Clearly, this record is no joke.
Right about now, you're hooked; you can't even see which way is out off the sweet and sweaty, gritty dance floor, and you don't care as the beats keep dripping onto you from somewhere ecstatic. All of a sudden you realize that Starfire is both dj'ing and dancing with you at the same exact moment, like some sort of intergalactic Hindu god magician. He has eight arms, snakes slithering around them and monkeys flying in and out of his hair and this does not surprise you.
Like fellow Six Degrees label mate, DJ Cheb I Sabbah, Starfire riffs the dhol drum without apology throughout Bollyhood Bass. It's hypnotic and magnetic, as it should be, and the night is still young. So you take a ride on a "Flying Carpet." Excellent choice. Here, Starfire lifts you up to the sky (to his home planet perhaps?) for a glimpse of the universal party-in-progress. You may have just been enlightened. Or, at least you begin to feel like you've never really quite danced before this moment. Smashing. You start to consider that perhaps dancing is to the body what India is to the world. With Saraswatiesque arms coiling curiously in every direction, the expressive culture appears infectious, a sensual purity wrapped in tanned mystery. Everything makes total sense now.
And then it happens.
Starfire drops in the absolutely necessary "Shout It Out," featuring Lynx and Jamie Janover, "The Beat" featuring iCatching, "Shenai Wobbler" (you love wobbling) and the super coconut-creamy "Baghdad." They're destined for dance floor romances of epic proportion (and probably a few "oops, I just spilled my drink cuz my booty just would not friggin' stop shaking. Gawd!"). So, let's take a closer look. "Shout It Out" bumps with a better-take-a-listen-to-this beat. Lynx's beat-boxing is new-school yumminess. The hook is too good to get the first time around, so don't be shy and go on and press that repeat button five or six more times. This is the song that should be blasting out your windows all summer long. "The Beat" is intended to keep you jumping up and down. Go on, it will feel really, really good. And then there's "Shenai Wobbler." Mmhhhmm, yes, I do believe I will, thank you very much. My, it has been a while since I've wobbled. "Baghdad" is the heaviest track on Bollyhood Bass. It has a thick and heady dubstep tone meshed with incredibly gorgeous strings courtesy of violinist Ysanne Spevak (you may know her work with Jane's Addiction, Billy Corgan, Elton John or Michael Stipe). All parties must come to an end and "Baghdad" takes you out to the farthest limits just one last time before returning you to Earth.
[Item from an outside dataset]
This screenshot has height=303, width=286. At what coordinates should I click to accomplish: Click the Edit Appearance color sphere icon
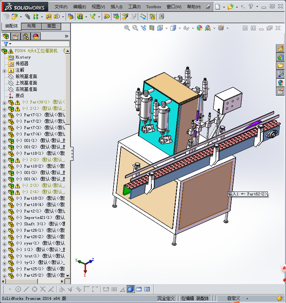click(x=200, y=28)
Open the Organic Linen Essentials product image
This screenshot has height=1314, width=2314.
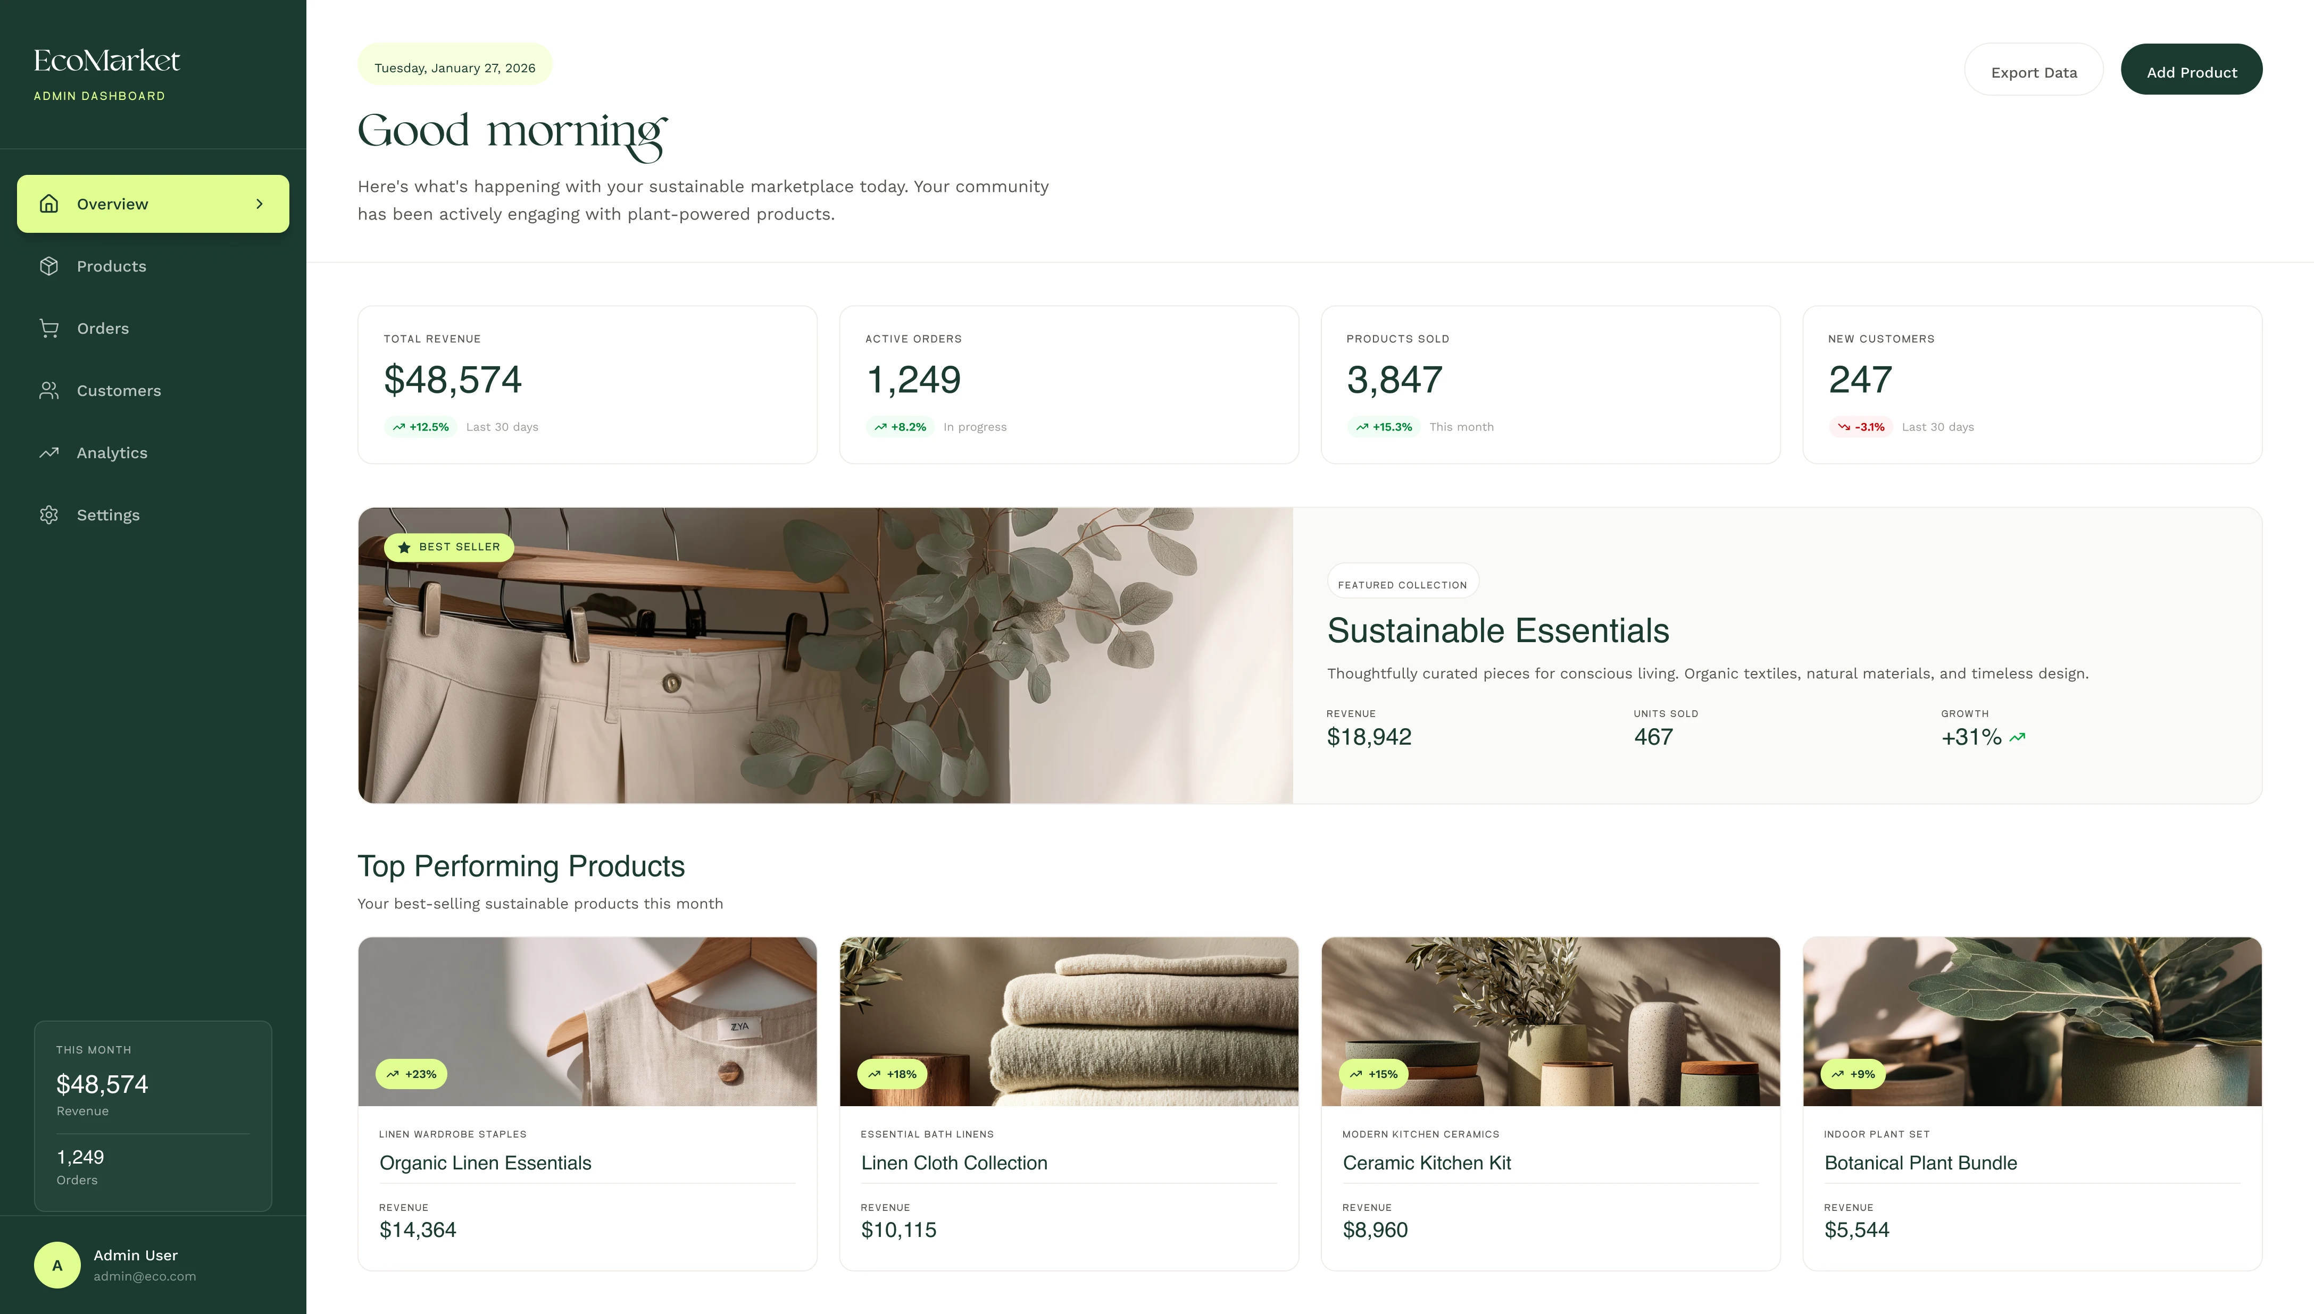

Starfire recognizes the trip he has taken his listeners on is of a most serious matter. One cannot be expected to re-enter reality without some sort of assimilation process. He does the responsible thing and offers it in a light and sweet come-down moody version of The Beatles "Hey Jude." (Perhaps it's no coincidence considering their love of India.) The vocalist sounds like Cat Power. The beats kick in offering an acknowledgement of the mystic journey you just experienced, and they settle quickly as you begin to feel like you're going to integrate this life-changing experience. Everything will be ok. You are going to make it (better, better, better, better).